Personal information
- Full name: Andrés Lamas Bervejillo
- Date of birth: 16 January 1984 (age 42)
- Place of birth: Montevideo, Uruguay
- Height: 1.88 m (6 ft 2 in)
- Position: Centre back

Senior career*
- Years: Team / Apps / (Gls)
- 2004–2007: Defensor / 37 / (5)
- 2007–2008: Ankaragücü / 13 / (0)
- 2008–2012: Recreativo / 37 / (4)
- 2009–2010: → Las Palmas (loan) / 22 / (4)
- 2013: Alcorcón / 0 / (0)
- 2013–2014: Liverpool Montevideo / 12 / (1)
- 2014: Independiente Valle / 16 / (3)
- 2014: Luzern / 4 / (0)
- 2015: Barcelona SC / 7 / (1)
- 2016–2018: Defensor / 47 / (2)
- 2018–2019: Atlético Tucumán / 17 / (0)
- 2020–2021: Defensor / 25 / (2)
- 2022–2023: Cerro / 4 / (1)

= Andrés Lamas (footballer) =

Uruguayan footballer (born 1984)

 Andrés Lamas Bervejillo (born 16 January 1984) is an Uruguayan professional footballer who played as a centre back.

==Football career==
Born in Montevideo, Lamas started playing professionally with local Defensor Sporting Club, remaining three seasons with the side. In 2007, he joined MKE Ankaragücü in Turkey, helping his team to the eight place in the Süper Lig but being used mostly as a backup.

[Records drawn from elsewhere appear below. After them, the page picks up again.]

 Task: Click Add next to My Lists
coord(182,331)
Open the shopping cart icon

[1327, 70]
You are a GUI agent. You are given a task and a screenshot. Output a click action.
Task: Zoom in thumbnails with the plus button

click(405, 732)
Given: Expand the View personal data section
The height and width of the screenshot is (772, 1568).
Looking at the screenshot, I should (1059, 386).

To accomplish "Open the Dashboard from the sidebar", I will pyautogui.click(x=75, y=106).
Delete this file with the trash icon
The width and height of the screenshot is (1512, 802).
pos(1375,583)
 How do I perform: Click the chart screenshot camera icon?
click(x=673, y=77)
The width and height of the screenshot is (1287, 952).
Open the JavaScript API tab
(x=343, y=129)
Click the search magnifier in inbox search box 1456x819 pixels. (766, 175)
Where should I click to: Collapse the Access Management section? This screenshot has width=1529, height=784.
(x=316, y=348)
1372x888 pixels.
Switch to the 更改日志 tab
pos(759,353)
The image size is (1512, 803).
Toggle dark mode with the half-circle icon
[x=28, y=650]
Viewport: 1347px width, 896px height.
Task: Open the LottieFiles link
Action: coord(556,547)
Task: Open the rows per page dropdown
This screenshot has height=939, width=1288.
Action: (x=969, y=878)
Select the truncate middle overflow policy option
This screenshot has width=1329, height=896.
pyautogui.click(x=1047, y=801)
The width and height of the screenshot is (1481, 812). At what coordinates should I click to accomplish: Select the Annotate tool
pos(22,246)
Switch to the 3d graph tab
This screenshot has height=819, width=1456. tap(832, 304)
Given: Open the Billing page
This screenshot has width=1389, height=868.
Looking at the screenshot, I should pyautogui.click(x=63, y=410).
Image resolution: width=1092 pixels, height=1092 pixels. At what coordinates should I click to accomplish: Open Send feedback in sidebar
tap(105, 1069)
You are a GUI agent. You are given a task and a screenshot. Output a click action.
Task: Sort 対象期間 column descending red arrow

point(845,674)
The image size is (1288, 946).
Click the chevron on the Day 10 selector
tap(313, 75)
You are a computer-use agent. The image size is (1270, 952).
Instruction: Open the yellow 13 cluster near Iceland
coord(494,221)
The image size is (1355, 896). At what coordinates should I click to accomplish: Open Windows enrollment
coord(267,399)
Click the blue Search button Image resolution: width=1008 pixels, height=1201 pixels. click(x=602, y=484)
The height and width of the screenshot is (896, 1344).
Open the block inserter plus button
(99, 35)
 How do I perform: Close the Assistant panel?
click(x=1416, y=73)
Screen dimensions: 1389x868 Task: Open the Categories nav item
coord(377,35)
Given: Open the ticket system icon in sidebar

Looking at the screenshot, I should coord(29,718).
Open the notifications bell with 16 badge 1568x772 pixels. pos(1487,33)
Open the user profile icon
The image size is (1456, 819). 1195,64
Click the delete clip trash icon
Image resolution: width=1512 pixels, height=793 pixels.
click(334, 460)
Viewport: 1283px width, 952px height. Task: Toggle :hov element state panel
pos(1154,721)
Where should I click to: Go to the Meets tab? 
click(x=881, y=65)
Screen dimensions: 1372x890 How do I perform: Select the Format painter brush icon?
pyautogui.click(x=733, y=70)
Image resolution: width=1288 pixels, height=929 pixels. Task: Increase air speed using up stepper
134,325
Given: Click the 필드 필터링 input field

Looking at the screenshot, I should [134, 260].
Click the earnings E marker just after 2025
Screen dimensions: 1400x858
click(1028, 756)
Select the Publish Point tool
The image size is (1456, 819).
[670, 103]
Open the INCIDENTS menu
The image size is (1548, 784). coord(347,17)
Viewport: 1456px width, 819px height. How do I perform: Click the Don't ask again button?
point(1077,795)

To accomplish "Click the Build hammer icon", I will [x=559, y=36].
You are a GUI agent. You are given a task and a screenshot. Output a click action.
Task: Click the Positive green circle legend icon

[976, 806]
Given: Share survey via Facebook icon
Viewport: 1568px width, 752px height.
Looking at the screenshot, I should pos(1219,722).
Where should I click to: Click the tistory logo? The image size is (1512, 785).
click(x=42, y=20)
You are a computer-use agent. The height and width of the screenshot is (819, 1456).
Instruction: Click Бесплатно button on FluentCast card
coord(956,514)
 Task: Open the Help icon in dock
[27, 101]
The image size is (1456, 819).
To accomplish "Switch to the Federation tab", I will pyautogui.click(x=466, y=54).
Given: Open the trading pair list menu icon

Afterwards, Lamas moved to Spain and signed for Recreativo de Huelva. He made his La Liga debut on 28 September 2008, playing six minutes in a 0–1 away loss against Andalusia neighbours UD Almería, and again was played sparingly throughout the campaign, with his club eventually being relegated.

On 22 July 2009, Lamas moved to UD Las Palmas in the second division, in a season-long loan. He subsequently returned to Recre, continuing to compete in the Spanish second level but also being sidelined for almost two years after suffering an anterior cruciate ligament injury.